MONTHRY EDITORIAL02

Vol.31 | 音楽、いろいろ、の中でtext by Mariko OKAYAMA

ちょっとした行きがかりで、ロック・バンドのライブ@赤坂ブリッツに呼ばれ、覗いてきた。いや、脳天をガシガシわんわん、やられてきた。
常日頃はクラシックの、どんなffであろうと微細・微小な音の彩、響きの中に身を置いており、また、折りに触れジャズをふくむ諸々も楽しみ、ロック系も皆無ではないが、学生バンドやインディーズのごくごく小さなライブハウスでの「お友達全員集合!」的なものに付き合った程度。
この種の「轟音」というのは、数年前、NYのアポロ・シアターの年末アマチュア・ナイトを観戦した時ぐらいだ。その時も、雪崩れかかる轟音・爆音に鼓膜が破れそうだったが、耳というのはすぐに慣れてしまうようで、そのうち平気になっておおいに楽しんだ。
今回のライブも同様だが、階下のスタンディング・フロアで繰り広げられるシーンは全く初体験で、「こういうことなの・・・」と半ば唖然、半ば感嘆。
びっしり埋めたファンは、中学生くらいから子連れの若い女性まで、年齢層はけっこう幅広く、それ自体驚きなのだが、何といっても、お約束に従いペンライトを振り、頭をぶん回し、一斉に波打つさまには、やはり唖然、としか言いようがない。
「みんな、これ持ってる?」とステージからヴォーカルがペンライトをかざしつつ叫ぶと「ハーイ!!!」と、ほとんど小学1年生みたいな可愛い声が一斉に上がる。

### 指示 1
抜粋文から、「常日頃はクラシックの、どんな」を含む語句で始まり「唖然、としか言いようがない。」で終わる部分を、そのまま引用すること。
### 指示 2
抜粋文によると、筆者が数年前にこの種の「轟音」を体験したのはどこか。

### 記録データ
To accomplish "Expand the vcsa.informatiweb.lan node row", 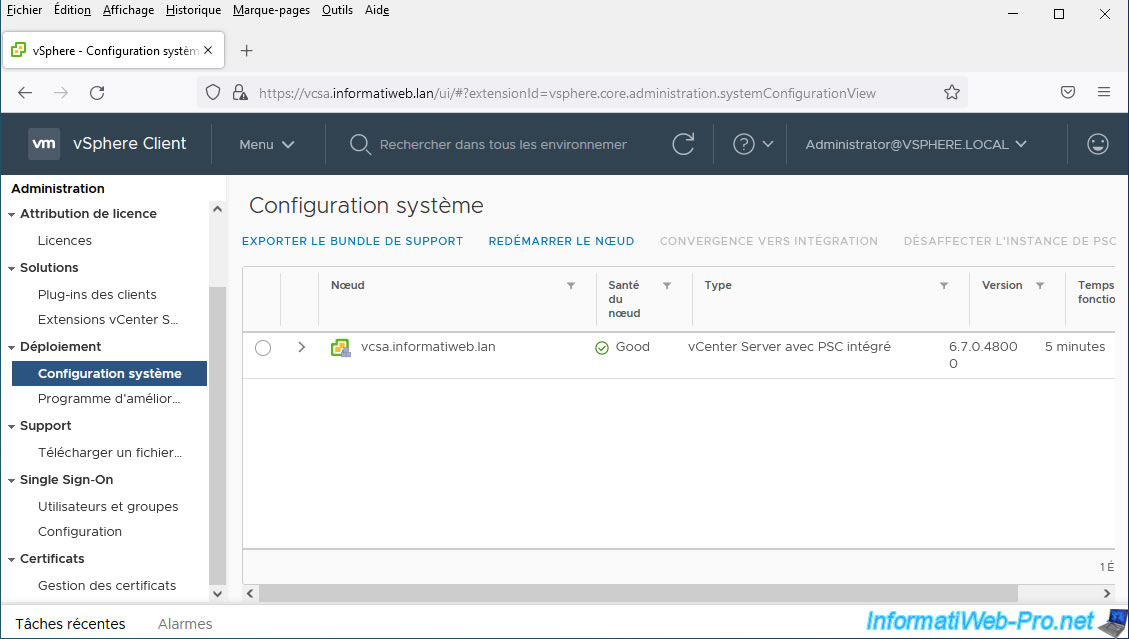I will coord(301,348).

### 完成した回答 1
常日頃はクラシックの、どんなffであろうと微細・微小な音の彩、響きの中に身を置いており、また、折りに触れジャズをふくむ諸々も楽しみ、ロック系も皆無ではないが、学生バンドやインディーズのごくごく小さなライブハウスでの「お友達全員集合!」的なものに付き合った程度。
この種の「轟音」というのは、数年前、NYのアポロ・シアターの年末アマチュア・ナイトを観戦した時ぐらいだ。その時も、雪崩れかかる轟音・爆音に鼓膜が破れそうだったが、耳というのはすぐに慣れてしまうようで、そのうち平気になっておおいに楽しんだ。
今回のライブも同様だが、階下のスタンディング・フロアで繰り広げられるシーンは全く初体験で、「こういうことなの・・・」と半ば唖然、半ば感嘆。
びっしり埋めたファンは、中学生くらいから子連れの若い女性まで、年齢層はけっこう幅広く、それ自体驚きなのだが、何といっても、お約束に従いペンライトを振り、頭をぶん回し、一斉に波打つさまには、やはり唖然、としか言いようがない。

### 完成した回答 2
NYのアポロ・シアターで、年末アマチュア・ナイトを観戦した時である。